Ostatnio pojawiły się plotki, że Dorota Gawryluk będzie startować w najbliższych wyborach prezydenckich. Sama zainteresowana zaprzecza, choć zostawia sobie otwartą furtkę. "Czy każdy, kto chciałby żyć w lepszej Polsce, musi od razu być kandydatem w wyborach? Nie sądzę. I nie myślę o kandydowaniu. Widzę jednak, że inni myślą za mnie! Śmieję się z tego, nie wszyscy się śmieją. Jak tak dalej pójdzie, to może faktycznie powinnam się zastanowić? Jeśli to mi zaświta w głowie, natychmiast poinformuję! Na razie wierzę, że udaje mi się wiele zrobić tu, gdzie jestem. Staram się, żeby w moim programie udawało się rozmawiać bez agresji o lepszej Polsce. I będę to robić dalej" - napisała w sieci. Czy gdyby jednak prezenterka Polsatu zmieniła zdanie, miałaby głos Katarzyny Dowbor? Zapytaliśmy ją o to.

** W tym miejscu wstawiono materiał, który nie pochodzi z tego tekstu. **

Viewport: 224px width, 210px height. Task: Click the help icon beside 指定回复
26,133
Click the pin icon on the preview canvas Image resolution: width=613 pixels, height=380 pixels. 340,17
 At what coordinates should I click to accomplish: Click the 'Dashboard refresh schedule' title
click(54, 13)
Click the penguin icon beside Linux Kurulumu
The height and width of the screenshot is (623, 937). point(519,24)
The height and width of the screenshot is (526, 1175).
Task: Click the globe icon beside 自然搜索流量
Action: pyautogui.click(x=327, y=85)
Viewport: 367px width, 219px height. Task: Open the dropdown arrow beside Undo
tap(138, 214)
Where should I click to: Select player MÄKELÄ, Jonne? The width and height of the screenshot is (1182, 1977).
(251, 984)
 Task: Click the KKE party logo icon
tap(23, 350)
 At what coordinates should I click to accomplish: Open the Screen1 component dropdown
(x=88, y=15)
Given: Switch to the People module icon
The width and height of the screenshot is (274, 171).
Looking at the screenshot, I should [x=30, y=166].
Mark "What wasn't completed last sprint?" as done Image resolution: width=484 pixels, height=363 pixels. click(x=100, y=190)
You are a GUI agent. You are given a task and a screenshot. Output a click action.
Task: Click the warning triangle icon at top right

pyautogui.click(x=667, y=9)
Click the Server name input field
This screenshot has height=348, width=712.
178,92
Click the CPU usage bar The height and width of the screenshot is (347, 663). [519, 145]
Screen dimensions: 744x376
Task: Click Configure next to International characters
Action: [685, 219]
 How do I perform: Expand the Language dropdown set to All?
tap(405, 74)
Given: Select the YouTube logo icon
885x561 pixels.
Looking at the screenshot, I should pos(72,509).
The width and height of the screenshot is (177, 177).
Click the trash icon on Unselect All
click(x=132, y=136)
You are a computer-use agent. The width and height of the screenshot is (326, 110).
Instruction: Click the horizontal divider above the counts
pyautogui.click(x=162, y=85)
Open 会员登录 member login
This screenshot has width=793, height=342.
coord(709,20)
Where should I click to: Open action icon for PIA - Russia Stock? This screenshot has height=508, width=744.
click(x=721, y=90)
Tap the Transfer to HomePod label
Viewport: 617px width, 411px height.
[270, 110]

Czy Katarzyna Dowbor chciałaby, by kobieta została w Polsce prezydentem? - Dla mnie nie ma znaczenia czy to będzie kobieta, czy mężczyzna. Dla mnie jest ważne, co ma do powiedzenia i jaki ma program. Jeżeli pani Dorota Gawryluk będzie miała dobry program, to się zastanowię. Natomiast jeśli to będą tylko populizmy i tylko opowiadanie, co ja bym zrobiła, a wiadomo, że jest to nierealne, bo się tego nie da zrobić, no to nie. Uważam, że parytety ok, ale jeżeli mamy fachowców. Jeżeli to są ludzie, którzy coś potrafią, mają wiedzę, chcą coś zrobić to ok. Ale absolutnie płeć nie ma tu żadnego znaczenia - powiedziała Plotkowi prowadząca "Pytanie na śniadanie".
Przy okazji naszej rozmowy, Katarzyna Dowbor przyznała, że telewizja śniadaniowa nie powinna być miejscem, które odwiedzają politycy tak jak kiedyś Jarosław Kaczyński. Czy wyobraża sobie sytuację, że dzwoni do niej wydawca i mówi, że jutro w programie pojawi się u niej Donald Tusk? - Nie. Uważam, że politycy nie powinni się pojawiać w programie śniadaniowym. Programy śniadaniowe są programami na dzień dobry, na powitanie. Są programami lekkimi, które nie powinny się polityką zajmować i opowiadać po żadnej stronie. Nas interesuje każdy widz. I z prawej i z lewej, który chce miło i ciepło rozpocząć dzień. Nie powinno tu być miejsca dla lansowania się ze swoimi poglądami. Mamy być apolityczni - podsumowała przed kamerą Plotka.